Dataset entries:

────────────────────

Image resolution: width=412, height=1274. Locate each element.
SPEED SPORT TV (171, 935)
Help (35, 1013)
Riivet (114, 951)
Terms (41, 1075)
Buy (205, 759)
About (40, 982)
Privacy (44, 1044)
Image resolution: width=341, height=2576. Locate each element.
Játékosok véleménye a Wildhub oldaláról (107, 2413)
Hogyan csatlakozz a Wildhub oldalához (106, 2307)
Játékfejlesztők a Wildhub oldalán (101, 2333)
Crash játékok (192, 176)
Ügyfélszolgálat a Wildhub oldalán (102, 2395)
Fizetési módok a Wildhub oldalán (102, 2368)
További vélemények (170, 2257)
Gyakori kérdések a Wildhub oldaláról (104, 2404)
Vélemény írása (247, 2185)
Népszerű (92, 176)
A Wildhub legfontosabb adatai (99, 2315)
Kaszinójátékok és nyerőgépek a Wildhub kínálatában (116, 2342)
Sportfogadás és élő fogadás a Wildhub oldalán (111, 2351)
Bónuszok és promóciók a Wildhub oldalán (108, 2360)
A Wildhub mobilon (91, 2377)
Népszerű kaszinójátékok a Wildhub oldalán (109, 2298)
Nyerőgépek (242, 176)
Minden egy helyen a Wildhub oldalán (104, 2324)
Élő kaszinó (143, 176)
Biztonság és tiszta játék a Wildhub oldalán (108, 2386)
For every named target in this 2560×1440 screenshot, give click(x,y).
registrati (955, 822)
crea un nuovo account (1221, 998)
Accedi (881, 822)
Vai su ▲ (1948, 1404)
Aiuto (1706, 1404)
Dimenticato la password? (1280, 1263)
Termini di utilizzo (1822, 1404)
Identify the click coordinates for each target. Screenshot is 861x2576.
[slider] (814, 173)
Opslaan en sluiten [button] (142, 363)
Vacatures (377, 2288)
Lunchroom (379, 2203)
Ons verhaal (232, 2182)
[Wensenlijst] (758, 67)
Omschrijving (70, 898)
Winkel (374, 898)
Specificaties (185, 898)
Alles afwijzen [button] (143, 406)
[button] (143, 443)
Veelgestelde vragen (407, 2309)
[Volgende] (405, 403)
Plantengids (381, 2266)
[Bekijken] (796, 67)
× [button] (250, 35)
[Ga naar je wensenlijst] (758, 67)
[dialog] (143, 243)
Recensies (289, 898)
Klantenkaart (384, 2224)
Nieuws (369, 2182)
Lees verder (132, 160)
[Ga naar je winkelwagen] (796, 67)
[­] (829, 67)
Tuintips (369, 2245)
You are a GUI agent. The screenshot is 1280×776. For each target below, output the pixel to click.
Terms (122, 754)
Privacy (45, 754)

────────────────────

**Your objective:** Working from the records above, write out verbatim only the lines from the line containing "Help (35, 1013)" through the line containing "Crash játékok (192, 176)".

**Result of the exercise:**
Help (35, 1013)
Riivet (114, 951)
Terms (41, 1075)
Buy (205, 759)
About (40, 982)
Privacy (44, 1044)
Image resolution: width=341, height=2576. Locate each element.
Játékosok véleménye a Wildhub oldaláról (107, 2413)
Hogyan csatlakozz a Wildhub oldalához (106, 2307)
Játékfejlesztők a Wildhub oldalán (101, 2333)
Crash játékok (192, 176)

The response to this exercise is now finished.